• **YOUR ASSIGNMENT**: Look for the line containing "Task: View 详情 for registration 81782814" in the listing below. Retype that line and every subsequent line through the last one, and only those.

• **INPUT DATA**:
========

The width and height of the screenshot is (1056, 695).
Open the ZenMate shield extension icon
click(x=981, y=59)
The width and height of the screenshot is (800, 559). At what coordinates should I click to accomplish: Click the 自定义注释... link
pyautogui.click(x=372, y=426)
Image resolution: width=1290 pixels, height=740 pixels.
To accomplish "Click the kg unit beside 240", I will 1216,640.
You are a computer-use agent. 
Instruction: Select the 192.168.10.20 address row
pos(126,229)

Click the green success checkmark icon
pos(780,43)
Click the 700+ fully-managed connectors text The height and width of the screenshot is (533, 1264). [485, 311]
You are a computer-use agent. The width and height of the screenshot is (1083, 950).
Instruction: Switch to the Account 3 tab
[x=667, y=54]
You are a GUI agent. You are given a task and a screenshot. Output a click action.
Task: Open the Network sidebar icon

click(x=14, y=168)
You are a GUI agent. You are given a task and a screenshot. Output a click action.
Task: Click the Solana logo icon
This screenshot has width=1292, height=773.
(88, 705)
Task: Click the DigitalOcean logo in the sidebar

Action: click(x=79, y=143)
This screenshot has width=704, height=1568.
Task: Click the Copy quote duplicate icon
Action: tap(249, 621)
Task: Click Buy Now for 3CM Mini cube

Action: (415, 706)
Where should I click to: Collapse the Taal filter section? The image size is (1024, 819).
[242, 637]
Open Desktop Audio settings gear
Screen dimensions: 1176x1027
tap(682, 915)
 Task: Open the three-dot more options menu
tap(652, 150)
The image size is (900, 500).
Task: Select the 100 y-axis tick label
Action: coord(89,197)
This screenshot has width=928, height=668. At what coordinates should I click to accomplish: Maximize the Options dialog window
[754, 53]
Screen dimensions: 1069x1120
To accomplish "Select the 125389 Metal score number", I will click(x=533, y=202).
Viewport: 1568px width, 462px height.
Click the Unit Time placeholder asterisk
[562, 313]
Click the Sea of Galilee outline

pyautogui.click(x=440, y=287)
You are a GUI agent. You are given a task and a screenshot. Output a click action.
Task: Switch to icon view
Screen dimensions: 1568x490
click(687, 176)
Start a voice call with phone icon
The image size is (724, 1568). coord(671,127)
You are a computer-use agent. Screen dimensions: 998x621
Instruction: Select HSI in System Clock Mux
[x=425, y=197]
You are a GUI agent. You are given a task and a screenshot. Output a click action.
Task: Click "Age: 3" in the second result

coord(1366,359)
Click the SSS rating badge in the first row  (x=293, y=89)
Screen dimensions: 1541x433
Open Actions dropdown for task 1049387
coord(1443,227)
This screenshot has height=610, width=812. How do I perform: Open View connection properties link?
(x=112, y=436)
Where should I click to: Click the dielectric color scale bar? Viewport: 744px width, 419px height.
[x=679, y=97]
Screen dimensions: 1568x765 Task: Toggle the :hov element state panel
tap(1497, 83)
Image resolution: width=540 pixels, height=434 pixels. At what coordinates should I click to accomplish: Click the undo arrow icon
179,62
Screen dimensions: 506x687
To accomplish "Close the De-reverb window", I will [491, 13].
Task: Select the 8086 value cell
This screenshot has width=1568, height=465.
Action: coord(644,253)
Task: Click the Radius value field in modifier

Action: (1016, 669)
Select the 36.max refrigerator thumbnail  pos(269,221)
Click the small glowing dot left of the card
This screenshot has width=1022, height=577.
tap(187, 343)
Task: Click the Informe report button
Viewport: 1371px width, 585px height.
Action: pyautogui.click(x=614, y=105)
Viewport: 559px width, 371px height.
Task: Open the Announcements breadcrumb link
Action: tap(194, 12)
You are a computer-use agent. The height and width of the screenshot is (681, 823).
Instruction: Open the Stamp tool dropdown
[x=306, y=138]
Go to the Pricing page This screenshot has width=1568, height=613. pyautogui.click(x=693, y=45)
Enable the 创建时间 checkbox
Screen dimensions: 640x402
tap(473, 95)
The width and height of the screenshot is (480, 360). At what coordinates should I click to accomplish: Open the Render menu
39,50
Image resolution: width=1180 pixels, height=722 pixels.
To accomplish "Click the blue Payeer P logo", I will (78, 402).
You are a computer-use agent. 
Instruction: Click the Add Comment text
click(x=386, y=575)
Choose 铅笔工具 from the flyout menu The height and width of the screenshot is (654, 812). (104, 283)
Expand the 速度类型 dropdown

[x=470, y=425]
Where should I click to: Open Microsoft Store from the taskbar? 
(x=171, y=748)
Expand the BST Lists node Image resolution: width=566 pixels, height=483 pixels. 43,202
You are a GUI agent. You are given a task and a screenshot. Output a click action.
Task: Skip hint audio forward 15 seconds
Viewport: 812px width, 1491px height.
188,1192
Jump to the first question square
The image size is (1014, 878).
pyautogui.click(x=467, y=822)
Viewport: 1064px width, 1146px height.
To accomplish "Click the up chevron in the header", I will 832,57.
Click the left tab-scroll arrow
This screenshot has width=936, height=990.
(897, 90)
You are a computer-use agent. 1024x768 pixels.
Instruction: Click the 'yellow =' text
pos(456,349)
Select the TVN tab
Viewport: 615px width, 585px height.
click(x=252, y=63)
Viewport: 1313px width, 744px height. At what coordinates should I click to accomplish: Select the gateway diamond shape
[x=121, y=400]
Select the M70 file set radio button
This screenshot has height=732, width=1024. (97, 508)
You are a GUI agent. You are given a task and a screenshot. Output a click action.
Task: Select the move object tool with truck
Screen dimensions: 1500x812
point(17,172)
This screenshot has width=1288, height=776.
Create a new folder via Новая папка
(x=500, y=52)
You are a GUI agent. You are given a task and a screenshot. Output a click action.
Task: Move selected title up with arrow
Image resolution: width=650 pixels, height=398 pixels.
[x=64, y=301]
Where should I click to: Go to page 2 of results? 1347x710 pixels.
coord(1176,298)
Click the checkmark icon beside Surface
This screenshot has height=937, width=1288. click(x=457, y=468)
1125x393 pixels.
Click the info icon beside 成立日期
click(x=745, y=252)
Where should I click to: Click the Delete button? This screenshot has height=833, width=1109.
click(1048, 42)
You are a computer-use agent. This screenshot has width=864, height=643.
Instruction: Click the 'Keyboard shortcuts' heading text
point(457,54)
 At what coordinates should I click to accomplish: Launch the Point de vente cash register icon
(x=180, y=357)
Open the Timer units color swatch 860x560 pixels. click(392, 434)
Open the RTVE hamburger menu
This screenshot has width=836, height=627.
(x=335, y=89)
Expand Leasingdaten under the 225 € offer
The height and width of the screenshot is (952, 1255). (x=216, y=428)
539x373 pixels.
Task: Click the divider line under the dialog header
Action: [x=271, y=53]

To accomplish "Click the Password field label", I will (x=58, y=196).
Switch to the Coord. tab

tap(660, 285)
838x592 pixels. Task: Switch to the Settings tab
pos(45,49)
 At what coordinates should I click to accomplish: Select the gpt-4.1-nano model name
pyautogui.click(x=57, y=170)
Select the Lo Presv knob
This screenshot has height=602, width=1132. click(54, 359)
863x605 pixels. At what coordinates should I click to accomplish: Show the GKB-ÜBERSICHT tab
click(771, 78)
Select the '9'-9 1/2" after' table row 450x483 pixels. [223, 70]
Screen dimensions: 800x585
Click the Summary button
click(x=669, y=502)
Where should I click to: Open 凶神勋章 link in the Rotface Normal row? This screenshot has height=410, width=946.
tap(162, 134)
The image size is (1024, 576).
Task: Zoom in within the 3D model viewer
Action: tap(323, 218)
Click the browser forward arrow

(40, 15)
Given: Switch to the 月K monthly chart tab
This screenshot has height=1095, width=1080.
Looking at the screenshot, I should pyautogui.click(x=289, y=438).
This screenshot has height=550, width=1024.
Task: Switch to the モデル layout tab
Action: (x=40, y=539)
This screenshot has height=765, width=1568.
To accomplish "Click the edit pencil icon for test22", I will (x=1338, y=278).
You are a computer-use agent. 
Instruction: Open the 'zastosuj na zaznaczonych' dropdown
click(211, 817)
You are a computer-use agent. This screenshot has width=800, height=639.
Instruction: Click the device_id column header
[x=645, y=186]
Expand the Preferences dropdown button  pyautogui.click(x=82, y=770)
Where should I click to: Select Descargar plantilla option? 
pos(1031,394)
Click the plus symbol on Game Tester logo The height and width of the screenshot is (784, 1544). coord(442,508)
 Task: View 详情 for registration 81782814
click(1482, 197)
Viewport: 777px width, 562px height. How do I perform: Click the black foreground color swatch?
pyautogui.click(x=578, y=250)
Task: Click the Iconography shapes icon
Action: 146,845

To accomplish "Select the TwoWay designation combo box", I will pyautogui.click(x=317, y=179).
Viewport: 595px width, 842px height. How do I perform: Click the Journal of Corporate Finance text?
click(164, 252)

========

• **SOLUTION TO THE PROBLEM**:
 Task: View 详情 for registration 81782814
click(1482, 197)
Viewport: 777px width, 562px height. How do I perform: Click the black foreground color swatch?
pyautogui.click(x=578, y=250)
Task: Click the Iconography shapes icon
Action: 146,845

To accomplish "Select the TwoWay designation combo box", I will pyautogui.click(x=317, y=179).
Viewport: 595px width, 842px height. How do I perform: Click the Journal of Corporate Finance text?
click(164, 252)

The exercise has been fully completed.